### PROBLEM
Print word for word the lines of the material from the line with "Task: Click the camera-with-side-arrows" to the line with "click(890, 816)", both included. Leave the pictures out.
[START DATASET ENTRIES]
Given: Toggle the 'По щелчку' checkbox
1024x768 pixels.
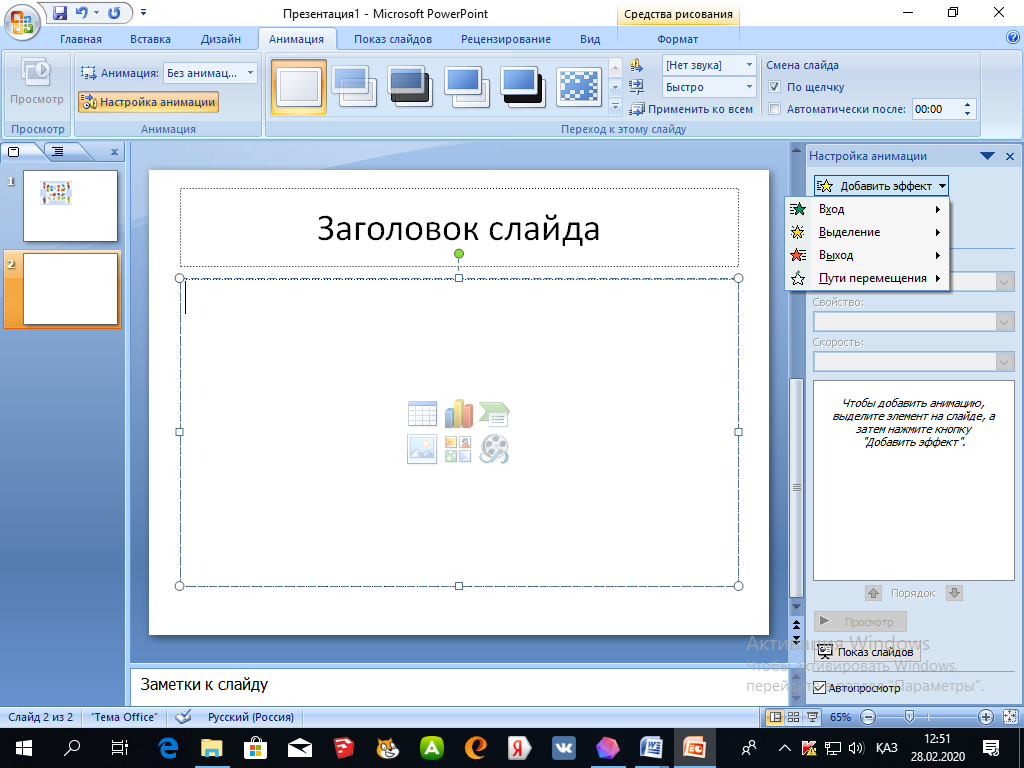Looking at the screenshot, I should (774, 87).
[END DATASET ENTRIES]
[START DATASET ENTRIES]
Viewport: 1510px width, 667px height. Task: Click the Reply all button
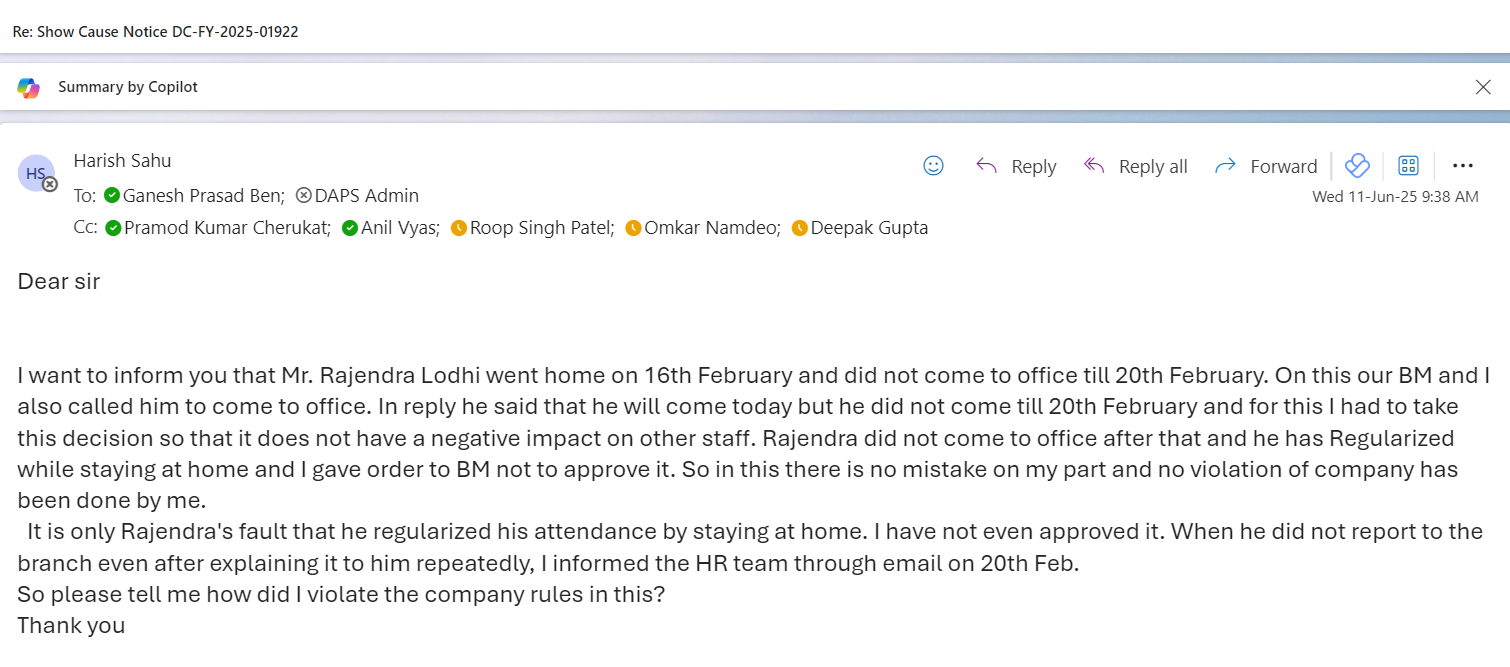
[END DATASET ENTRIES]
[START DATASET ENTRIES]
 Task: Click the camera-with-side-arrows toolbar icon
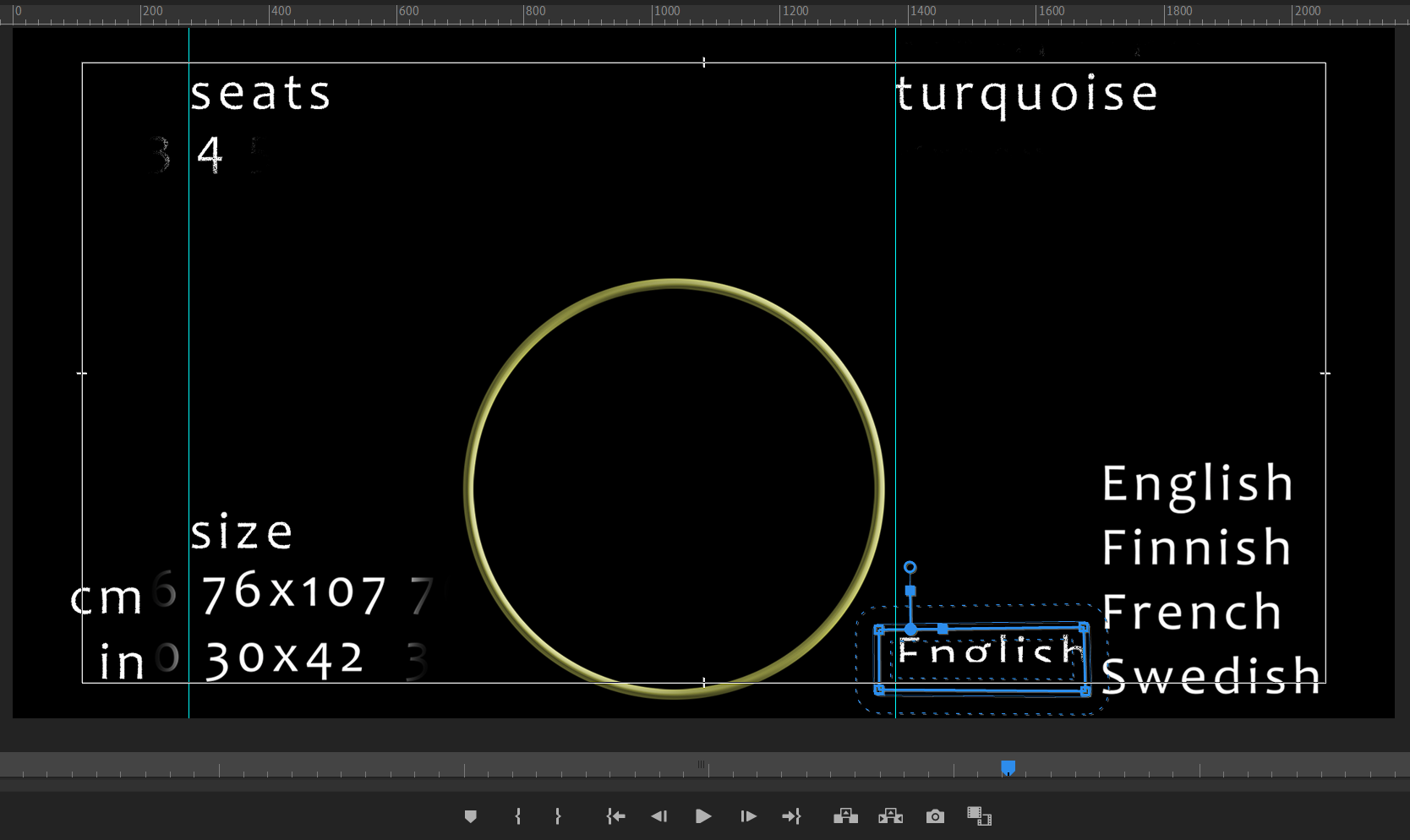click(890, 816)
[END DATASET ENTRIES]
### WRITTEN ANSWER
 Task: Click the camera-with-side-arrows toolbar icon
click(890, 816)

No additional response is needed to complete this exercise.